A country under the control of Religious leadership whosw actions have brought on sanctions from the West that has cripled its economy is in the 3rd week of active protests in the streets….
Her story is eerily similar to that of Mahsa Amini, the 22-year-old Kurdish woman whose death on Sept. 16 in the custody of Iran’s “morality police” provided the first spark for the largest demonstrations Iran has seen in several years. Authorities said Amini had a heart attack after being arrested for an alleged violation of Iran’s strict dress code, releasing edited footage as evidence. But her family believes she was abused, and at her funeral, mourners yelled, “Death to the dictator” — a taboo reference to Iran’s supreme leader — before being attacked by police.
The protests now sweeping the country are a formidable challenge to Iran’s clerical leadership, reflecting decades of pent-up fury over poverty, repression, gender segregation and human rights violations. Iran’s leaders blamed the West for the popular uprising and have launched a violent crackdown, cutting internet access and killing at least 80 people, according to rights groups. Authorities have also threatened the families of those arrested and killed, seeking to intimidate them into silence.

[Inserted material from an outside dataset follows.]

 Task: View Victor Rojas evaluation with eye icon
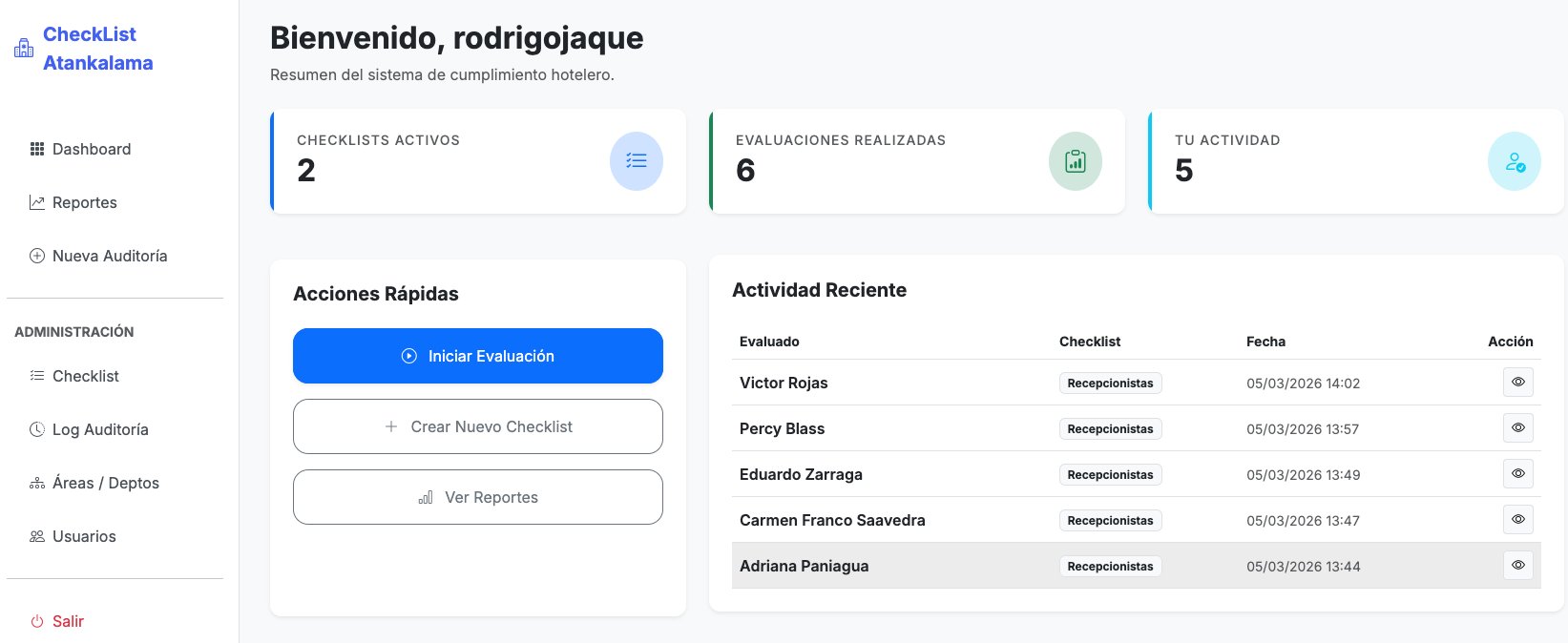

Despite the danger, Shakarami’s aunt, Atash Shakarami, shared news of the teen’s disappearance on social media. Soon, her story began to circulate online and gain attention in Iran. A video of Shakaramiwearing black baggy pants and a black T-shirt, her jet-black hair cut short, while singing a Persian love song went viral.
For days, Iranian authorities did not publicly comment on the case, but the family says they were privately pressured to keep quiet….
NY Times Op-Ed…
‘It’s Like a War Out There.’ Iran’s Women Haven’t Been This Angry in a Generation.
The fury and desperation in their chants, and the confident arrival of Iran’s insurgent girls into the dangerous public sphere of protest is exceptional and extraordinary. They are fighting pre-emptively against a future where their bodies will continue to be controlled by the Islamic Republic. Whatever the fate of Iran’s protest movement, now entering its third week, the authorities’ feminist opposition now includes schoolchildren.
The outpouring of anger took the Iranian government off guard when it exploded on Sept. 16 across dozens of cities, in protest of the death of a 22-year-old Kurdish Iranian woman, Mahsa Amini, in police custody. Iran’s morality police detained Ms. Amini for wearing “improper hijab,” though her precise violation of the state’s Islamic dress codes was unclear. In video footage of Ms. Amini in detention, her attire is, by Iranian standards of compliance with the rules, uncontroversial.
But her unremarkable appearance is, in fact, the point. A distinguishing feature of Iranian life in recent years has been the selective enforcement of the hijab laws. The pockets of society that have managed to flourish in spite of the economy’s overall declinehave lived in relative freedom from such restrictions for years, protected by their wealth, exclusive neighborhoods and regime connections. This partly explains the speed at which protests about Ms. Amini’s death accelerated into a wholesale rejection of the Islamic Republic, its leaders and its management of the country. The gap between the freedoms and opportunities enjoyed by the system’s affiliated elite and those of ordinary Iranians has never been so wide — and never have so many people expressed so much anger about it….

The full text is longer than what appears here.